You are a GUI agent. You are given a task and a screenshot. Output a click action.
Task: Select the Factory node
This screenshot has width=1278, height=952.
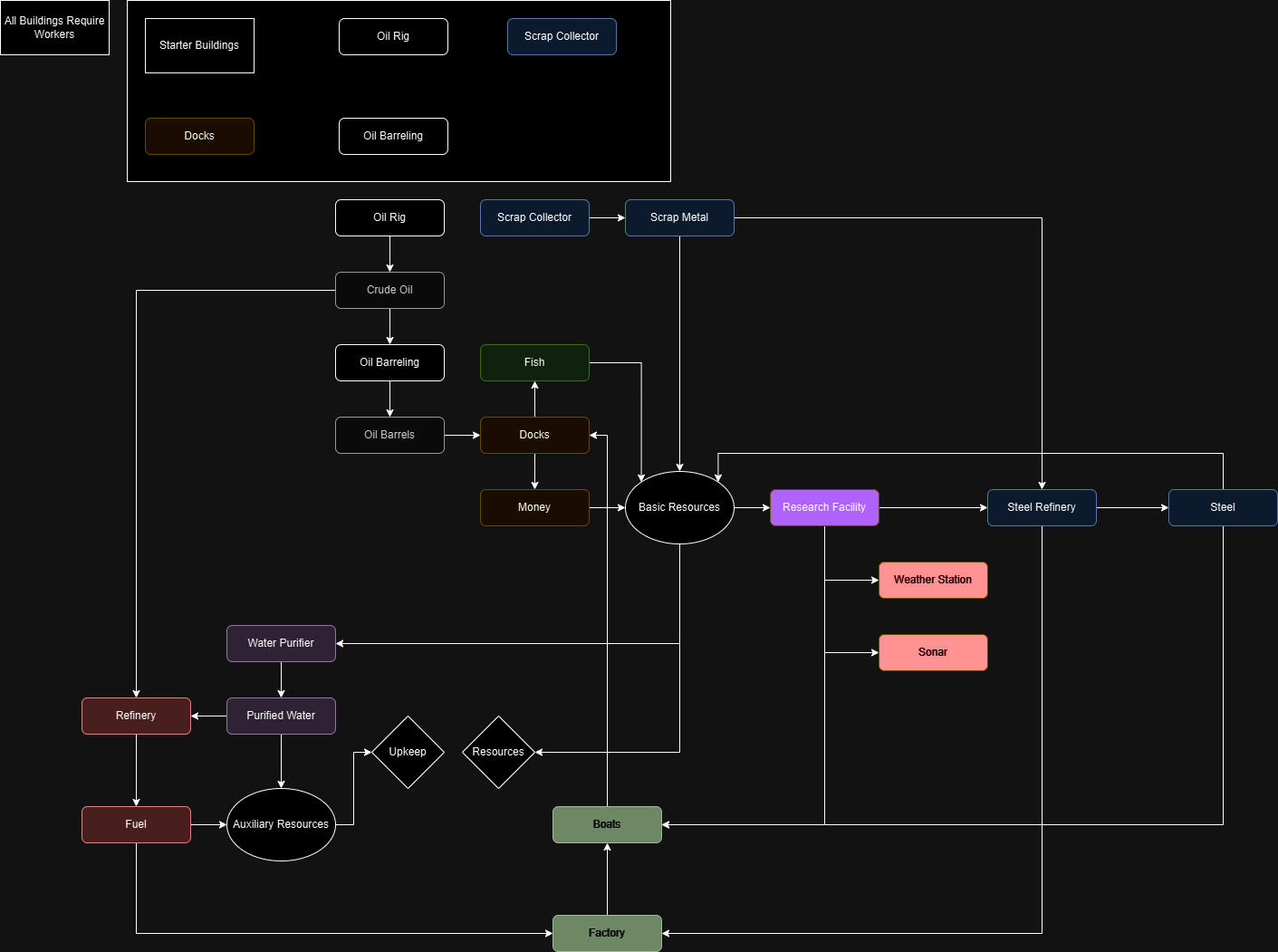607,933
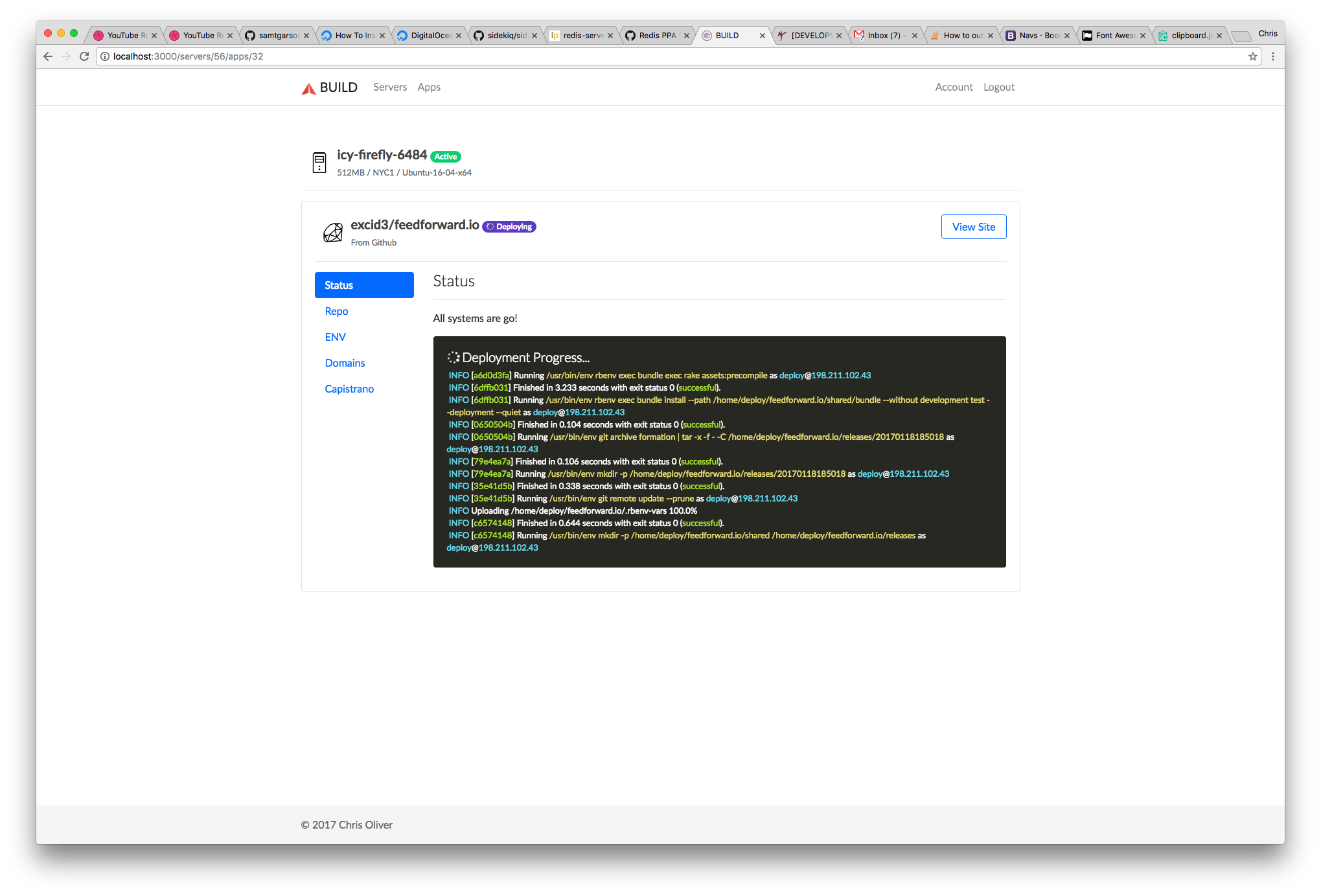The image size is (1321, 896).
Task: Bookmark the page with the star icon
Action: coord(1253,56)
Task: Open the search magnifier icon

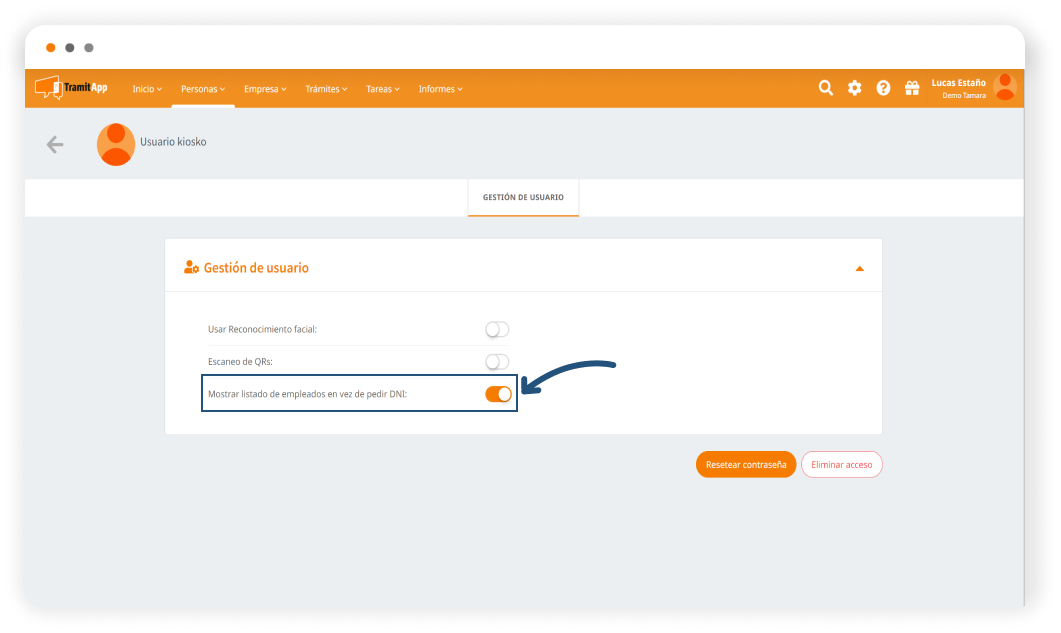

Stated exercise: Could you copy all of the records above word for word, leaving the pictures out of your answer?

Worked solution:
You are a GUI agent. You are given a task and a screenshot. Output a click action.
Task: Select the Factory node
This screenshot has width=1278, height=952.
607,933
The image size is (1321, 896).
Task: Bookmark the page with the star icon
Action: coord(1253,56)
Task: Open the search magnifier icon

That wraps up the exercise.